CSLY CLI is a CLI companion tool for CSLY. It helps quickly test a CSLY lexer/parser without the need to code it. It describes the lexer/parser as a text file (ala yacc) with dedicated notations for CSLY specificities.
C# sources can also be generated to bootstrap real development using the prototyped parser.
CSLYCLI will only generate à lexerparser pair It will never be able to interpret the course code,this is entirely your responsibility.
dotnet tool install -g csly-cli
update :
dotnet tool update -g csly-cli
There are 4 usages of csly-cli :
- test a parser specification against a source code.

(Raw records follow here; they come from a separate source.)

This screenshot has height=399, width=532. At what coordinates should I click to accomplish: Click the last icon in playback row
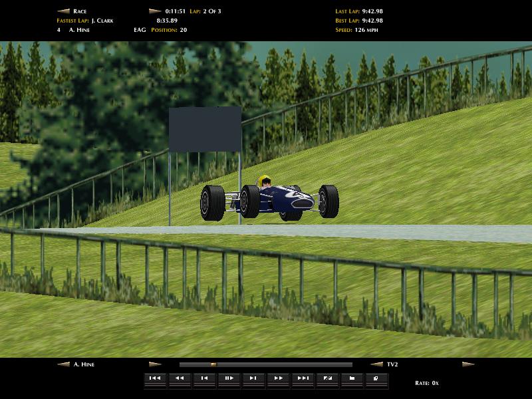[x=376, y=378]
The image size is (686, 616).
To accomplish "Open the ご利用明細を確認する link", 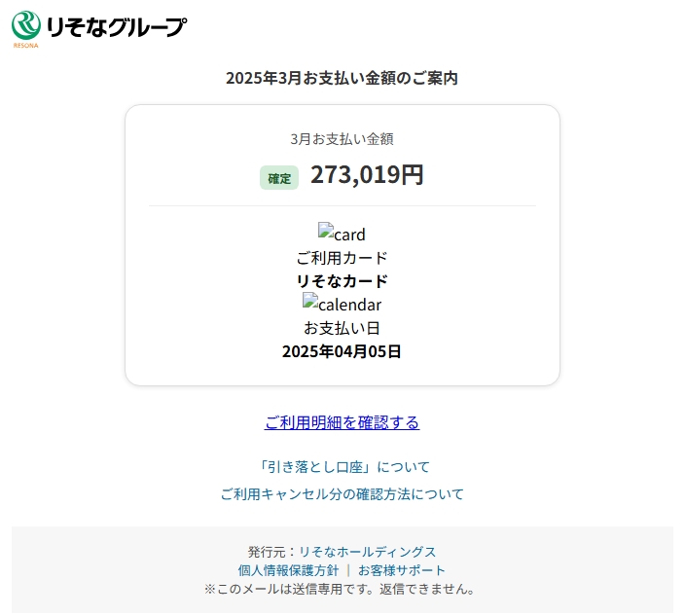I will tap(342, 422).
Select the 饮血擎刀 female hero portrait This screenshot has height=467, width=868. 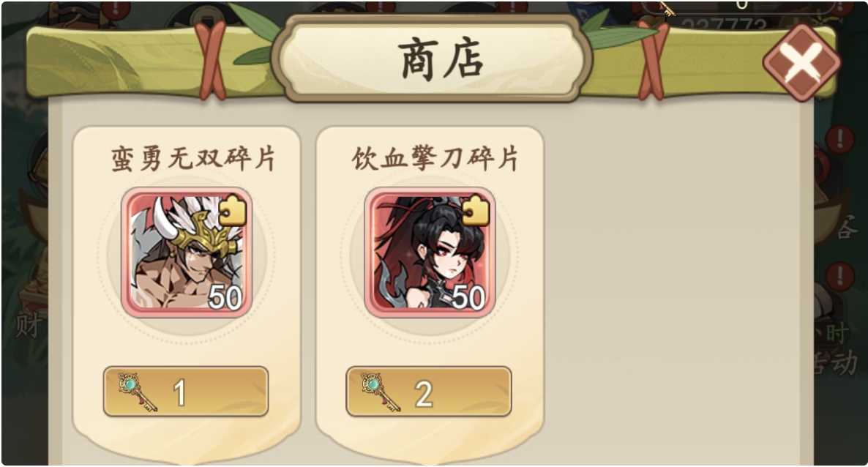pyautogui.click(x=430, y=253)
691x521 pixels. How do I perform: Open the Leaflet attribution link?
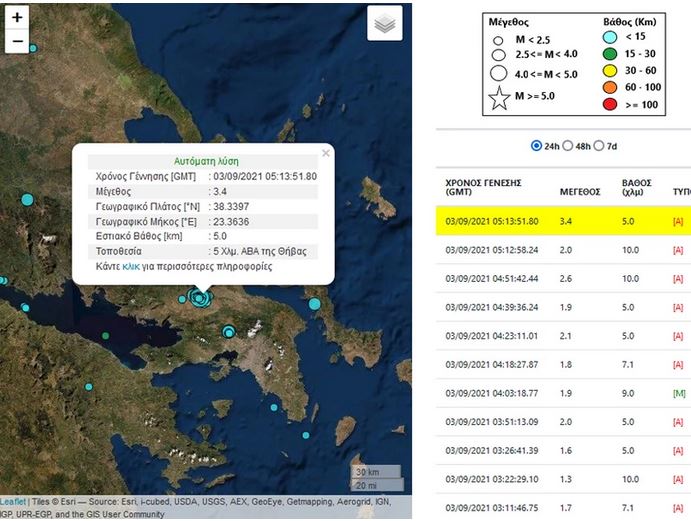coord(13,502)
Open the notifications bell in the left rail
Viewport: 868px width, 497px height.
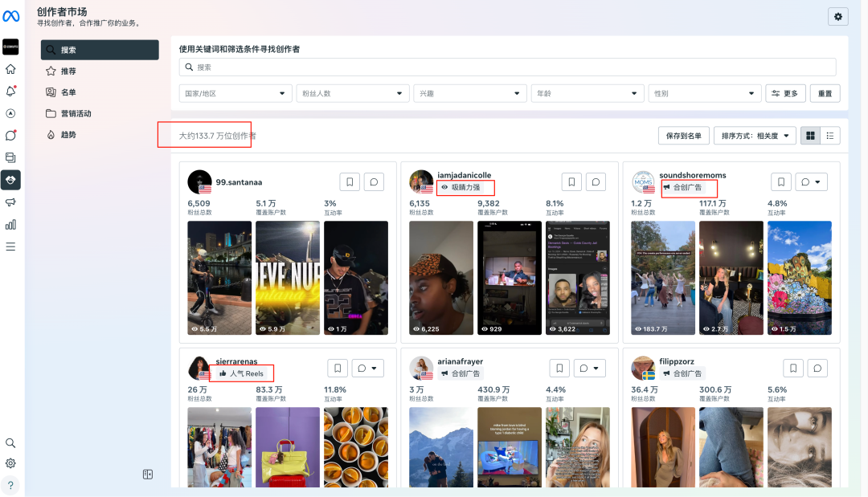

- generate C# source files for CSLY.
- generate a minimal console project for testing your parser.
- extract parser specification file from an existing lexer/parser pair C# source file.
- extract parser specification file from an existing .Net assembly containing a lexer/parser pair.
a subset of the CLI functions is available as a PWA : [CSLY Playground](https://
the test command tries to parse a source file according to a grammar specification file and produces :
- error messages if
- grammar specification is erroneous.
- source file does not comply to grammar.
- the syntax tree produced by the parser in 2 possible format
- json (maybe for direct use)
- graphviz dot for visualization (i personnaly use Graphviz online
csly-cli test
:
- -g --grammar * : path to grammar specification file
- -s --source * : path to source file to parse
- -o --output : output folder for syntax tree files
- -f --format : [JSON|DOT] syntax tree file formats (many format may be specified separated by space)
if no ouput is provided then CLSY-CLI display if parse succeeded and errors in case of failure.
examples
csly-cli test -g myGrammar.txt --source mySource.txt -o ./outputDir -f JSON DOT
try to parse mySource.txt according to grammar myGrammar.txt and output the syntax tree to outputDir/mySource.json (JSon) and outputDir/mySource.dot (Graphviz dot)
csly-cli test -g myGrammar.txt --source mySource.txt
try to parse mySource.txt according to grammar myGrammar.txt and output success or errors.
csly-cli generate
:
- -g --grammar * : path to grammar specification file
- -n --namespace * : parser namespace
- -o --output * : parser output type (see parser typing for CSLY parser typing)
- -d --output-dir * : output directory
This command will output 2 .cs files :
- a lexer enum file named after the generic Lexer name given in the grammar specification file (see [grammar main structure](https://github.com/b3b00/cslycli#grammar-main-structur
- a parser class file named after the parser name given in the grammar specification file
csly-cli generate -g /path/to/grammar.txt -n my.name.space -o object
csly-cli project
:
- -g --grammar * : path to grammar specification file
- -n --namespace * : parser namespace
- -o --output * : parser output type (see parser typing for CSLY parser typing)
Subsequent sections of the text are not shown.